DD – Alchemsicale 104 - result path conversion and upload - Worked with DS and spotted a slight structural mismatch between alchemiscale and gufe - alchemiscale only passes REFERENCES to actual objects in the object store between server and workers. Whereas GUFE passes the actual objects around. So I think it makes sense to refactor Alchemiscale to follow the GUFE conventions. Opened alchemiscale 180 with a plan for this.
JC – All of this complexity could be resolved by making the protocol units short.
DS – DD isn’t quite right - We don’t upload as you go by default - instead we save all the files and only send a summary json around. The reason we do this is so that we can later do things in parallel
JC – Two things:
DS – We decided that a single DAG in GUFE was going to be capable of statistics, so a single DAG can have 3 copies.
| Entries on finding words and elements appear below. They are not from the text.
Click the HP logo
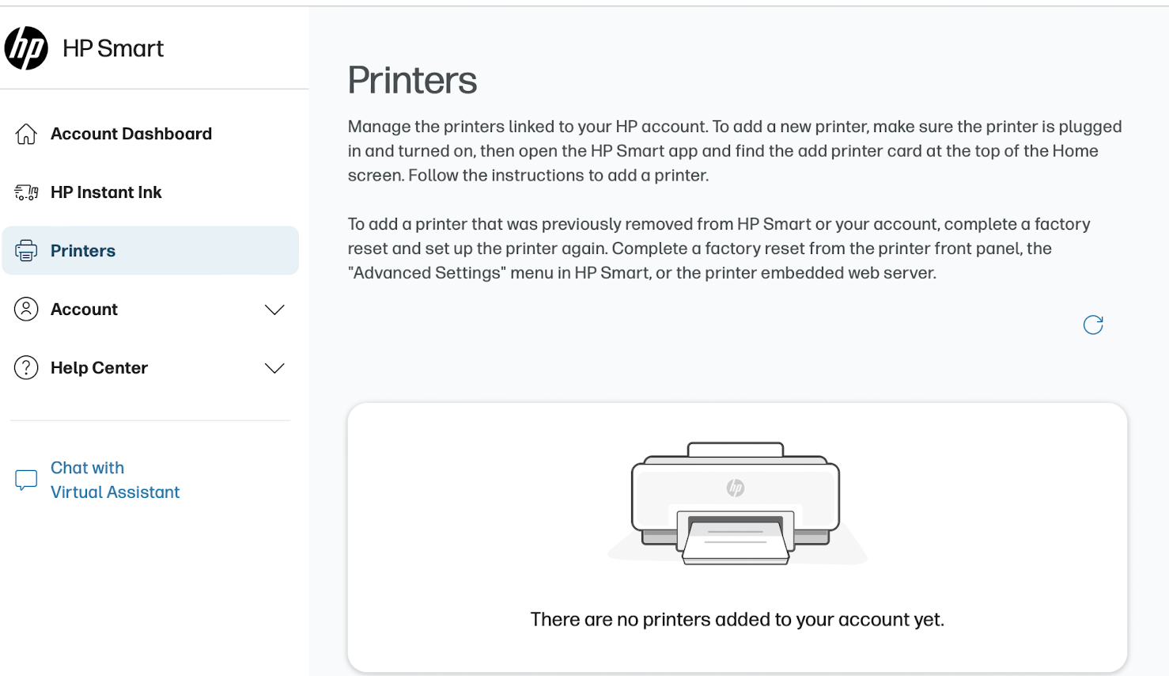Viewport: 1169px width, 676px height. [x=25, y=47]
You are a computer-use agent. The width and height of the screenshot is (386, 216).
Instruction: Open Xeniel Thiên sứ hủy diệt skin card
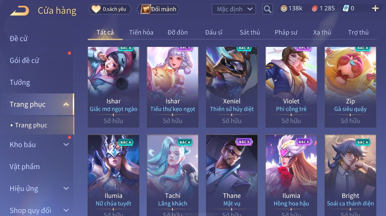[x=232, y=87]
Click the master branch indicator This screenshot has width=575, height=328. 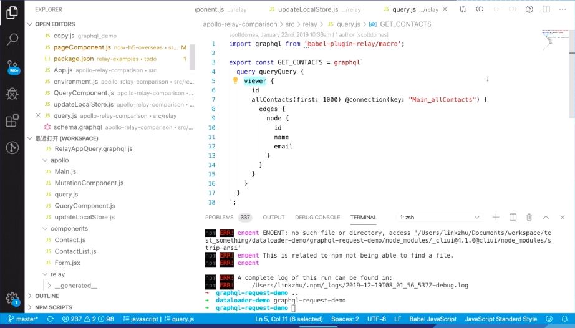(x=22, y=319)
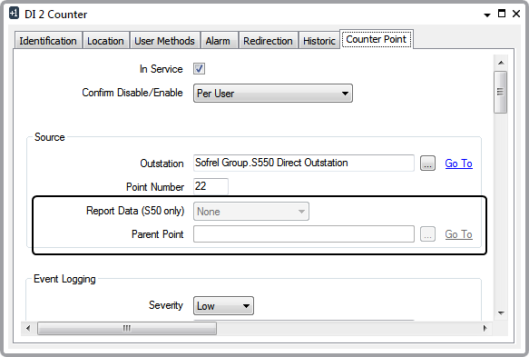Expand the Report Data (S50 only) dropdown
Viewport: 529px width, 357px height.
pos(251,212)
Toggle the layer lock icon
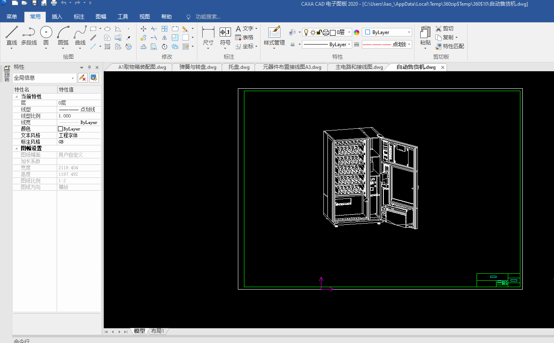554x343 pixels. pyautogui.click(x=319, y=32)
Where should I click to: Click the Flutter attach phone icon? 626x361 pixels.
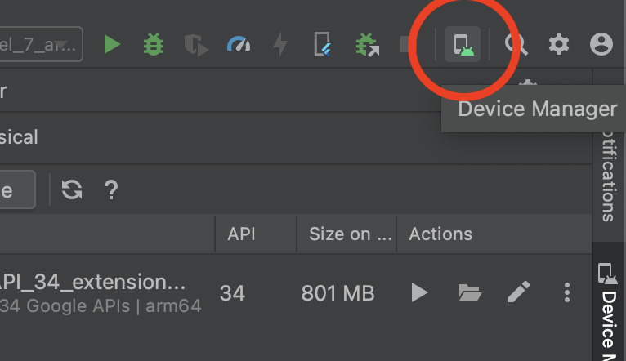coord(324,44)
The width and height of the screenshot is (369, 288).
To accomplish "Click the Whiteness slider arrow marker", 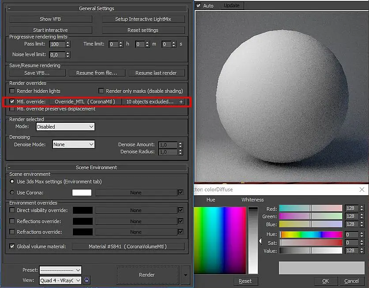I will coord(260,241).
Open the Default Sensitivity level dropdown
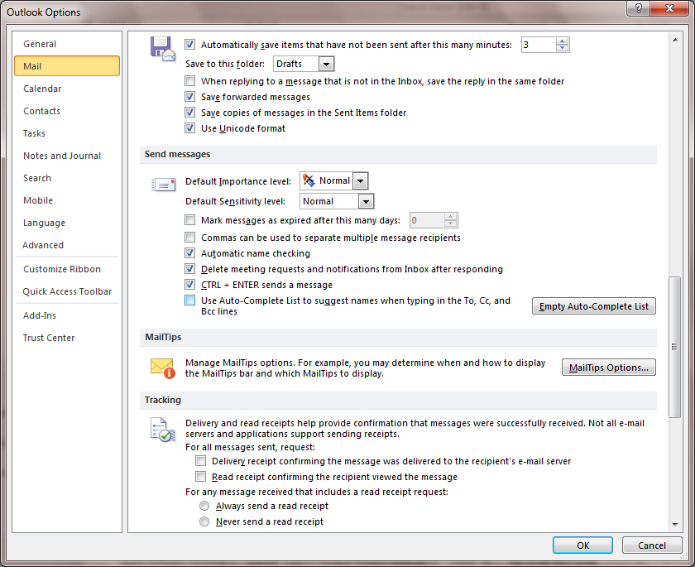Image resolution: width=695 pixels, height=567 pixels. click(x=365, y=200)
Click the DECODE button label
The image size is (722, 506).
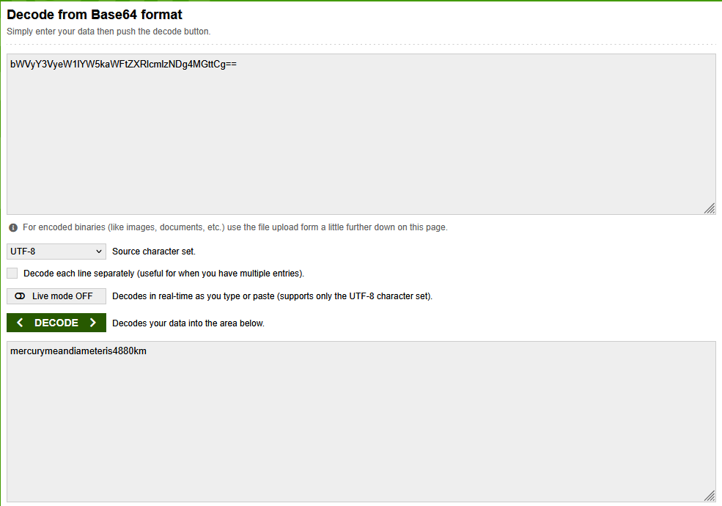[56, 323]
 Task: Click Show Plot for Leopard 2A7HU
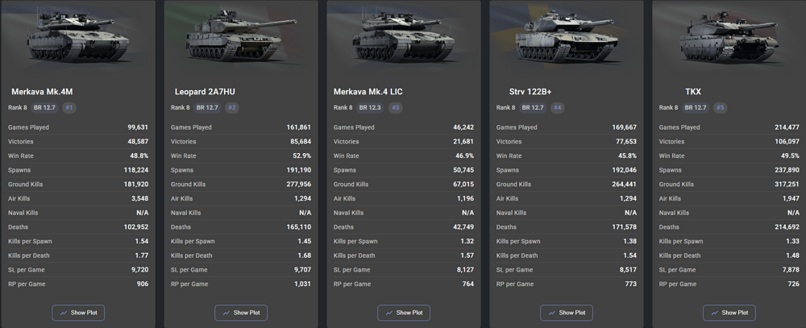point(241,313)
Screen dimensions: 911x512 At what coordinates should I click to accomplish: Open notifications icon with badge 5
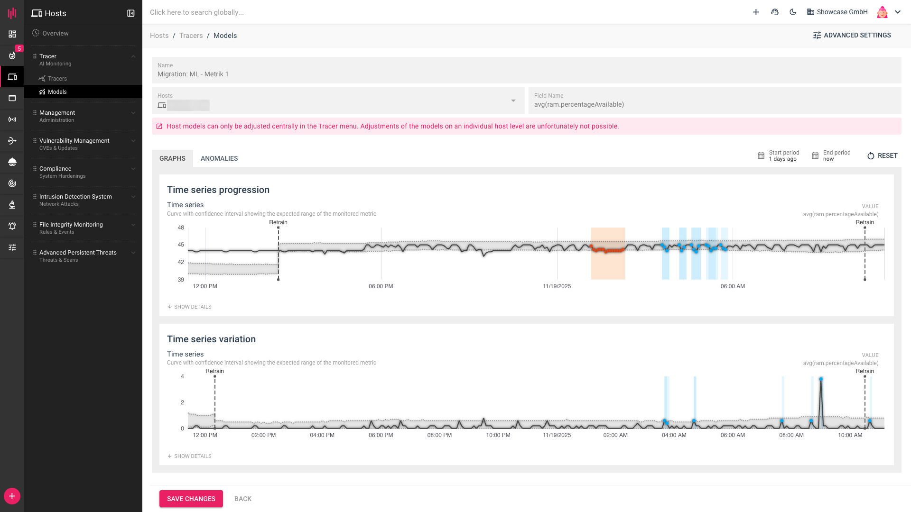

JC – So a DAG can have 3 parts, why would those need to be ordered sequentially? Why can’t you run it in parallel?
DS – This was discussed internally a long time ago and this has already been decided.
JW – I’d appreciate a description of this from the beginning
DD – A protocol defined a protocoldag by way of its settings. Executing a single rpotocoldag should be able to get you a dG (DS: and uncertainty). For example, the PersesProtocol is enough to give youa dG, but it doesn’t guarantee that it’s converged. So there you’re run many protocoldags and stack them together to get more accurate dG and uncertainty. I know that’s different from what OpenFE does. So the alchemiscale model is closer to the perses model, and the OpenFE model is different.
JC – It sounds like, in OpenFE, a single DAG needs to run in a single task…. Is checkpointing related to running things in parallel?
DD –
… (recording, ~20 minutes)
JC – Some ways to do this - Keep massive checkpoint file of everything, OR keep states of everything at the end of each sim to initiate the next one. I think the latter is better, and requires just a little refactoring of how we do storage.
DD – I don’t recall that being a priority on the OpenFE end
DS – Right, it’s something that’s possible for the roadmap next year.
JC – This would be useful for Perses - we’re having trouble converging some edges and being able to do this would really help.
DD – For actionable conclusions, I think alchemiscale 180 wuold be an improvement. The big points are that keeping these files will enable better error analysis, inspection of trajectories (like for science) and eventually extension for some protocols.
DD – I’d hoped to put this into 0.2…
JW – I approve adding this refactor to the 0.3 milestone, but think the F@H interface is more important.
JC – Agree and approve accordingly
DS – No veto from me - I’d just recommend not going too fast on this, since I need more time to work on the pieces that will interface with this/want to avoid duplicate work.